EXERCISE DETAILS:
Output the listing lines from the one containing "Favorite Taco John's with the heart icon" through the one containing "click(x=1337, y=117)" as a JSON list of strings, one string per line, skipping blank lines and omitting the pictures.

RECORD EXCERPTS:
>> begin

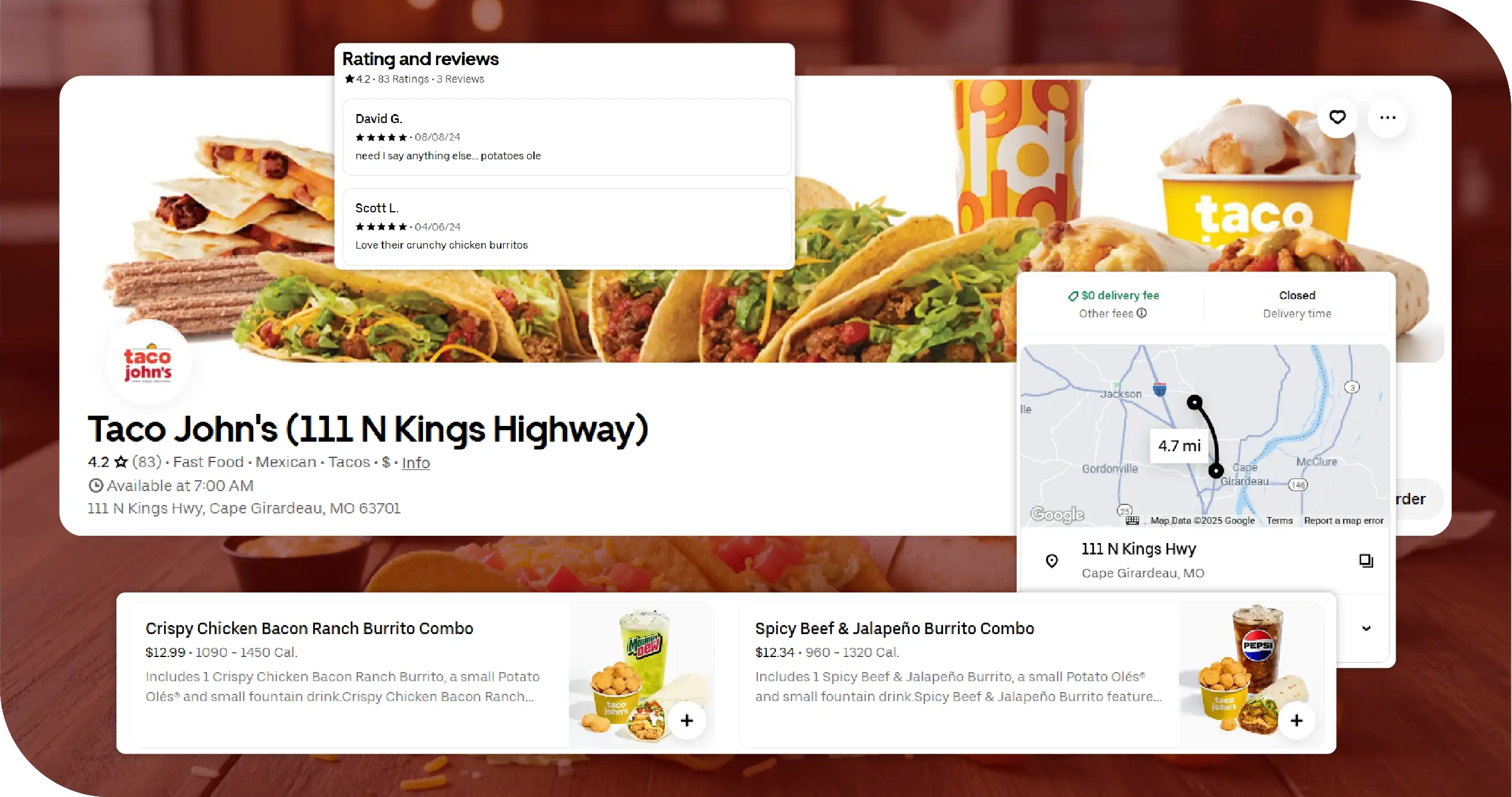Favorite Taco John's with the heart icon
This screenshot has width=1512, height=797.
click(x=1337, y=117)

>> end
>> begin

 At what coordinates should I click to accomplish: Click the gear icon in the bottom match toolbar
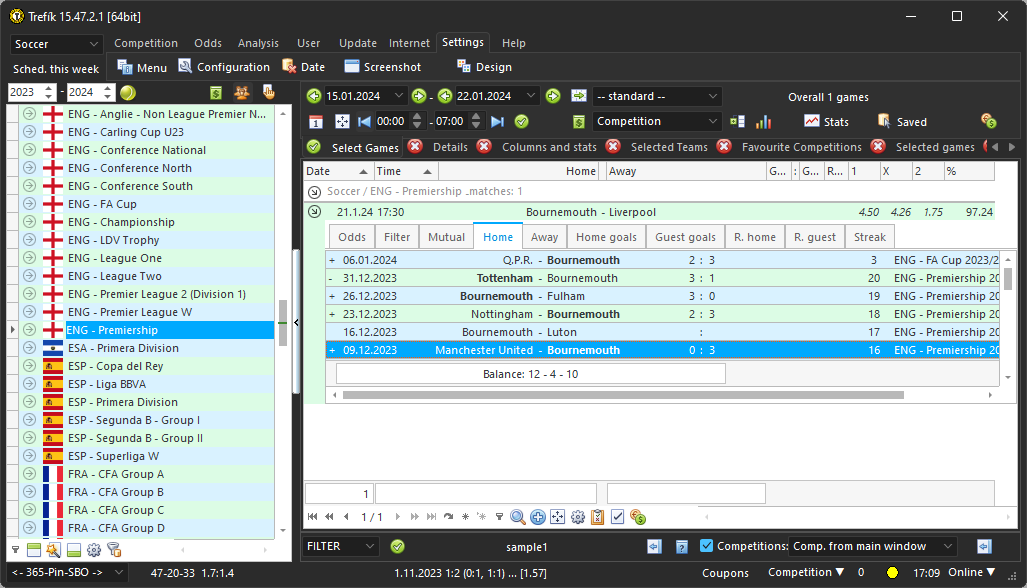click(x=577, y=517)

>> end

SOLUTION FOR THIS PROBLEM:
[
  "Favorite Taco John's with the heart icon",
  "This screenshot has width=1512, height=797.",
  "click(x=1337, y=117)"
]